I spent 6 months and $1500 to completely make a sandwich from scratch. Including growing my own vegetables, making my own salt from ocean water, milking a cow to make cheese, grinding my own flour from wheat, collecting my own honey, and killing a chicken myself.
In a new remixed video, we revisit one of my earliest and most challenging projects to date: attempting to make a formal suit from scratch. For it I travel to Colorado for hemp, Texas for cotton, raise my own silkworms, sheer a sheep and alpaca, spin all the fibers and weave, knit, felt and sew everything into my attempt at a formal suit.

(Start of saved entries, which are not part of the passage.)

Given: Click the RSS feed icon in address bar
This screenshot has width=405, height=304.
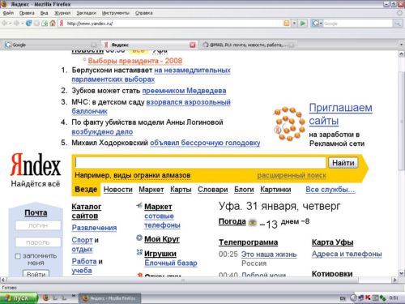Looking at the screenshot, I should click(x=287, y=24).

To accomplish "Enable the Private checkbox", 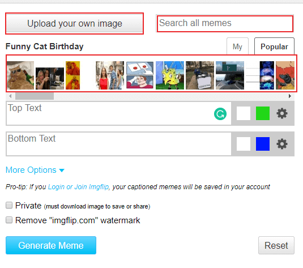I will click(9, 205).
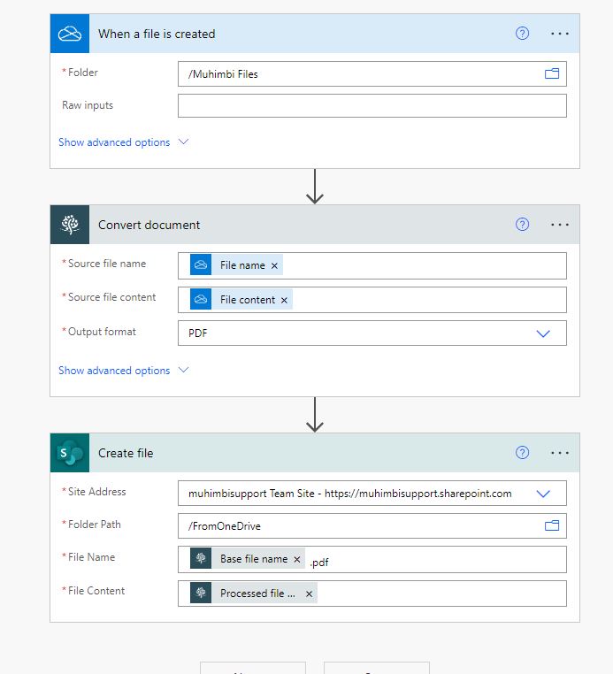This screenshot has width=613, height=674.
Task: Click the SharePoint Create file icon
Action: tap(69, 453)
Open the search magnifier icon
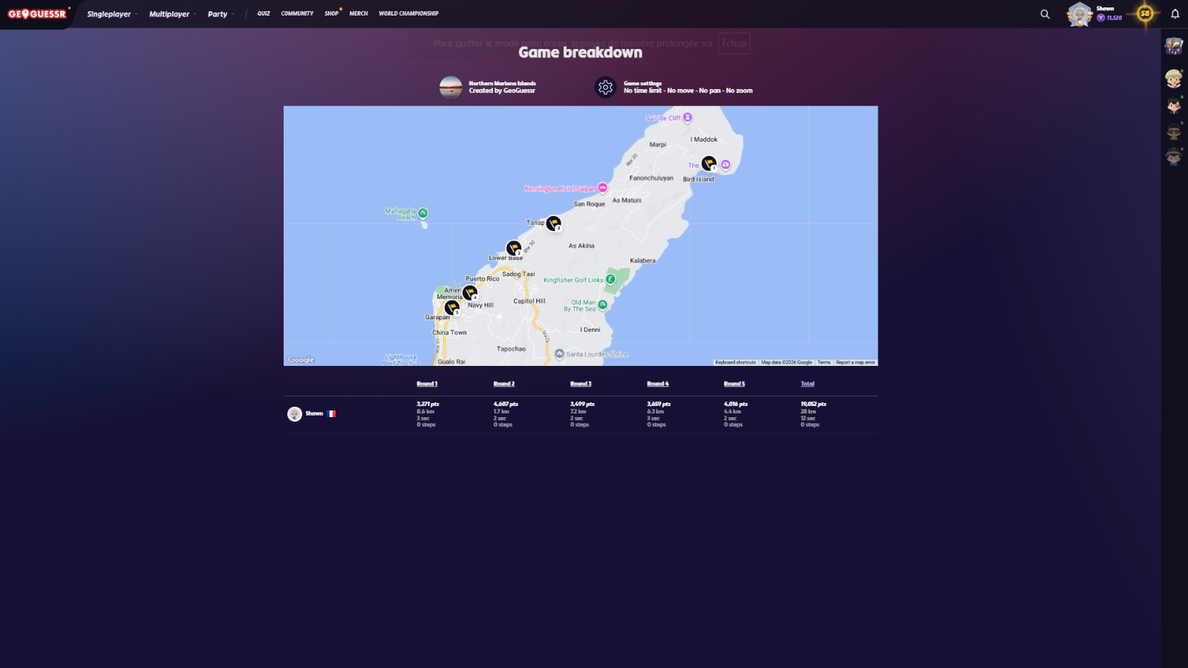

In my next quest, I’m attempting to make a pair of prescription eyeglasses for myself, starting from their natural sources. With some guidance from Dr. Lewis Dartnell, I collected sand, limestone, and hardwood ashes to melt down into the glass. Then I figured out how to grind the lenses down to the correct curvature to match my prescription. I also made the frames for them out of a tree.
To explore what goes into making chocolate, I travel to Mexico and partake in every aspect of making it: from picking raw cacao pods and sugar cane, to fermenting and roasting, to turning it into actual chocolate.
I take a stab at trying to make one of my favorite processed fall candies: candy corn, starting from actual corn.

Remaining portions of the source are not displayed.